Elizabeth (Abbot) Bowditch to Hannah Rantoul, 23 August 1846

[From Elizabeth in Tarboro, North Carolina, to Hannah in Beverly. She talks more about new baby, and notes that her parents were there when he was born; talks about Helen (Stephens) Davis who died on 12 June 1846 in Beverly after giving birth the day before; describes Rufus, a black boy who plays with her son; and mentions and asks about mutual friends.

Addressed to "Miss Hannah L Rantoul, Beverly, Mass." A separate notation by Hannah says "Elizabeth B. A. Bowditch, Tarborough, N. C., Aug. 23rd, 1846." Postmarked "TARBOH N. C. Aug 27." A wax seal is still attached, resulting in a missing word or two. BHS ID# 948.001.1284.]

Tarborough, August 23d, ‘46

My dear Hannah,

I am resolved that the mail shall not close tonight without a letter for you. I received yours in due time, and it was like seeing a dear friend after a long absence, so affectionate and full of good that I could hardly keep the tears in their proper place. O! Hannah it seems as if nothing could alter my affection for you. It is even stronger than when I was with you all the time, if possible.

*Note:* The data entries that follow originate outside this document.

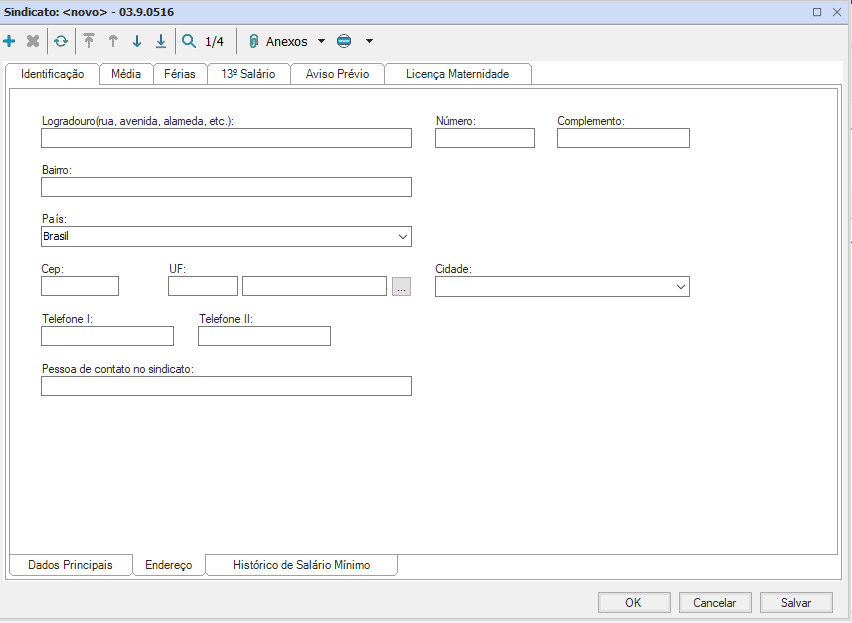
Task: Jump to last record arrow icon
Action: click(x=160, y=41)
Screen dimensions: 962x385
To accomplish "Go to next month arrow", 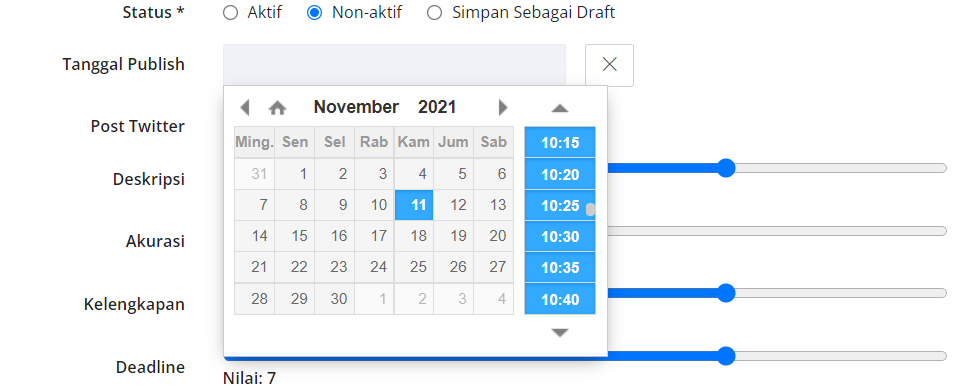I will [x=503, y=108].
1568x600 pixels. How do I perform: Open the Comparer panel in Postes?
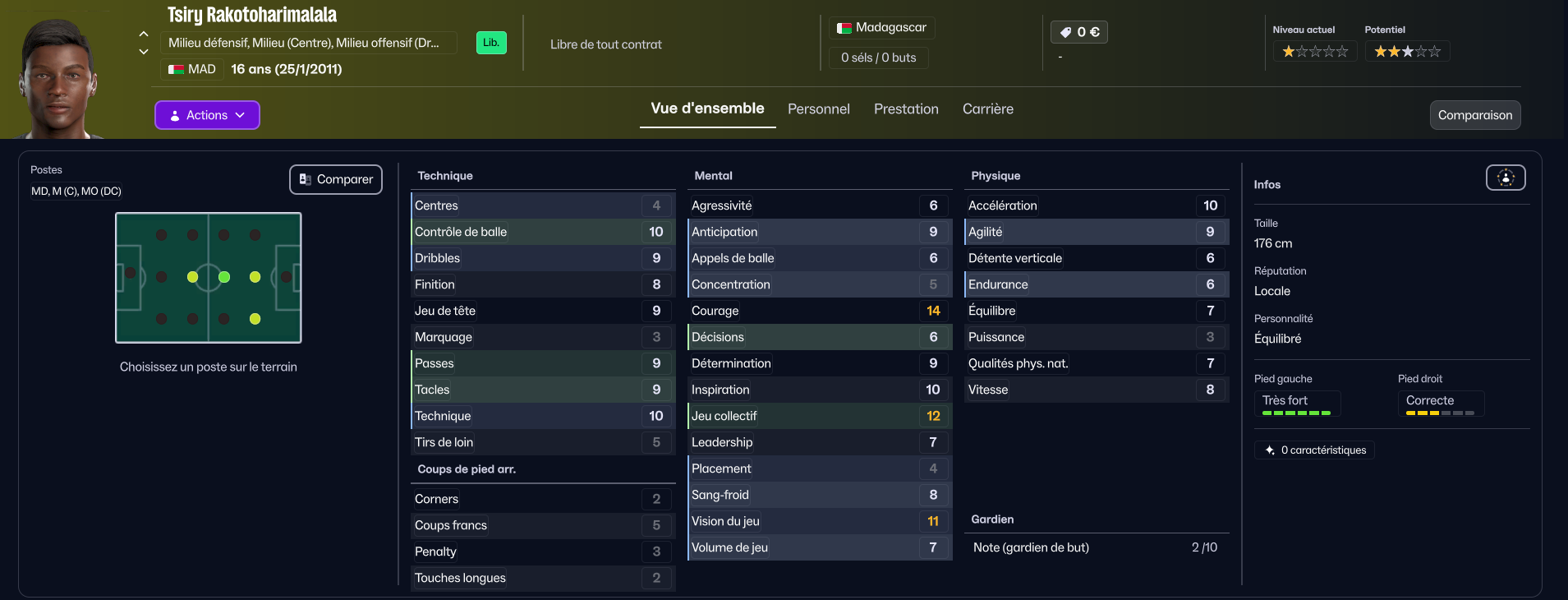pyautogui.click(x=335, y=179)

I felt disappointed and very sorry that you gave me no hope of a visit from you this winter. Allow me to say that I think it will prevent your ever having the Lung complaint. Don't wait till then. It will never be I trust.

You speak of poor Helen Davis's1 death. How melancholy! I cannot realize it, and shall not till I have been in B. and not seen her as I was wont to do.

How blessed was I at that critical time, not only to get along so well, but to have Pa2 and Ma3 with me. I sit and look at the little dear boy4 often, and feel blessed indeed. He is a beautiful child dear sister, and all life and animation, with as sparkling a blue eye as you ever saw. He is enjoying fine health, and his little rounded limbs are ever in motion. You will think we are too proud of him, and will love him too well. I hope not. He often reminds me of Charley,5 not that there is any resemblance, but in looking at him I think how much we idolized that dear brother, and he was taken from us, and I often tell Jo. Henry6 that it may be our lot to part with Thanny young. I want you to see him, and hear him laugh loud, and see him try to crawl. I think he will look like Freddy.7 He has three chins, and a dimple in the upper one. Ain't that cunning? And if he can be in my presence, and have his little toes to play with, he is the happiest child living. Do you realize that I have been describing to you my boy? Impossible!!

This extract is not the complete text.